En retard à Sainte-Justine

Par Catherine Kozminski

Comme tous les mardis et les vendredis depuis quatre mois maintenant, je sais que je ne dois surtout pas quitter la maison plus tard que 6h45 Am, afin de m’assurer de ne pas être coincée dans le trafic matinal. Traverser le pont Jacques-Cartier relève pratiquement de l’héroïsme, alors il faut faire preuve de prévoyance à tous les égards. Je connais tous les détours et raccourcis possibles et inimaginables pour que le trajet ne dure pas plus de quarante-cinq minutes. Chaque seconde est calculée pour que je n’arrive pas en retard à l’hôpital Sainte-Justine avec Maëlle. Sur place, une équipe dynamique et accueillante formée d’infirmières attachantes et de préposées dévouées nous attend pour que puisse commencer les traitements de plasmaphérèse dont Maëlle a besoin pour que sa maladie neuromusculaire, la myasthénie grave, reste bien contrôlée. Mis à part les traitements à l’hôpital et la prise de médicaments plusieurs fois par jour, la vie de Maëlle ressemble presque à celle de tous les autres enfants de 7 ans ½. Sa maladie ne l’empêche pas de continuer à mener son existence presque normalement, d’aller à l’école dès son traitement terminé, de courir dans le jardin en espérant dénicher un papillon qu’elle pourra observer dans un petit contenant qu’elle a reçu à son anniversaire. Ce que Maëlle préfère avant toutes choses, c’est de jouer avec sa chienne de la Fondation MIRA, Labelle. Cette dernière la suit partout et l’accompagne même parfois à l’hôpital, à son grand bonheur.

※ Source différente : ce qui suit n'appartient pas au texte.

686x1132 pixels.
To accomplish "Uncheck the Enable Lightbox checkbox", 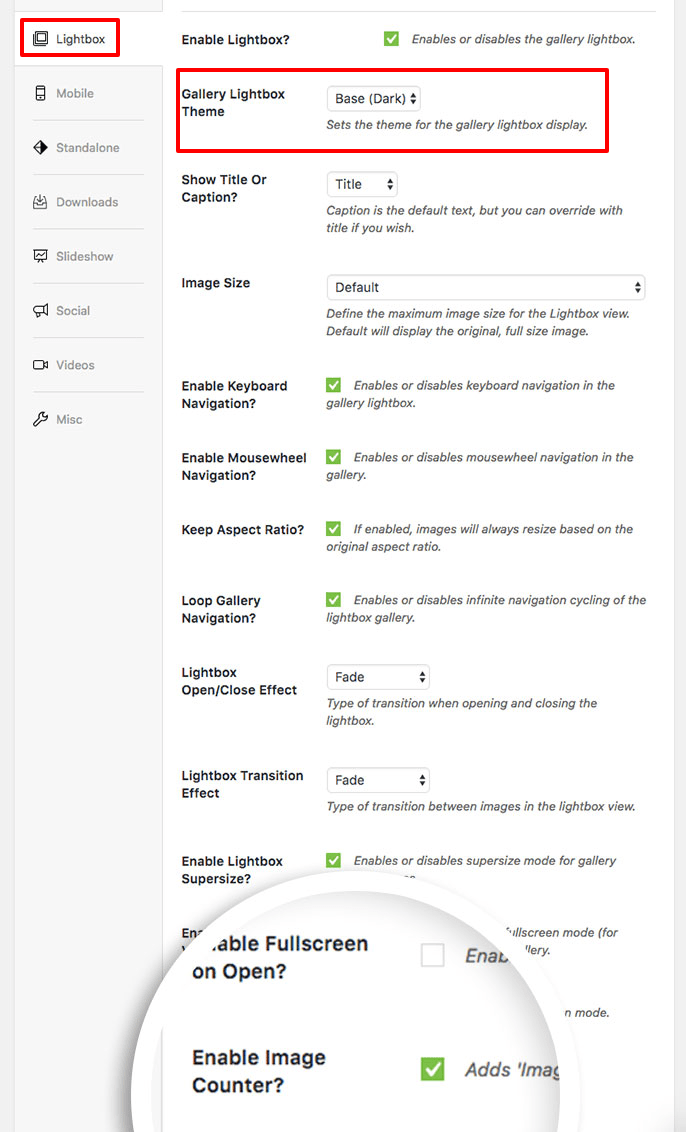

Pendant que je conduis, ces images d’une vie tranquille, loin de la maladie, me font rêver. Peut-être un peu trop, car, distraite, je ne vois pas le motocycliste qui freine brutalement devant moi et c’est l’impact. Je n’ai qu’une idée en tête : je vais être en retard à Sainte-Justine. Le conducteur n’a rien et nous non plus, heureusement, mais c’en est trop pour moi. Je ne peux plus contrôler mes larmes qui jaillissent comme un torrent sous les regards impuissants de toutes ces personnes prises dans la circulation. Je maudis le destin. C’est comme un mauvais rêve qui est en fait ma réalité quotidienne. Je trouve que la vie est injuste. Maëlle m’observe, impuissante, elle aussi, devant les larmes de sa maman. Je voudrais qu’elle ne me voie pas pleurer. Je voudrais tellement incarner l’image d’une mère aussi forte qu’un mât de navire qui tient bon devant toutes les intempéries que prévoit Mère Nature. Cette fois, je dois enlever ce masque de la super maman. J’essuie mes larmes et je continue ma route en espérant toujours de ne pas être trop en retard à l’hôpital. Maëlle aime bien retourner à l’école juste à temps pour le dîner qu’elle prend en compagnie de ses amis. Je ne pense qu’à cela. Plus rien n’a d’importance à part continuer à vivre, malgré tout, malgré l’adversité qui a frappé à notre porte sans prévenir. Au loin, sur le chemin de la Côte-Sainte-Catherine, je devine l’énorme bâtisse de l’hôpital. Maëlle m’observe du coin de l’œil, comme si elle voulait me demander si ça allait, si j’allais tenir le coup. Je lui souris du mieux que je peux, car je la trouve si courageuse. Alors, nous sortons de la voiture après nous être garées dans le grand stationnement du centre Mère-Enfant. Maëlle me prend la main, puis galope jusqu’à l’entrée de l’hôpital. Nous entrons, je respire un bon coup et … c’est reparti.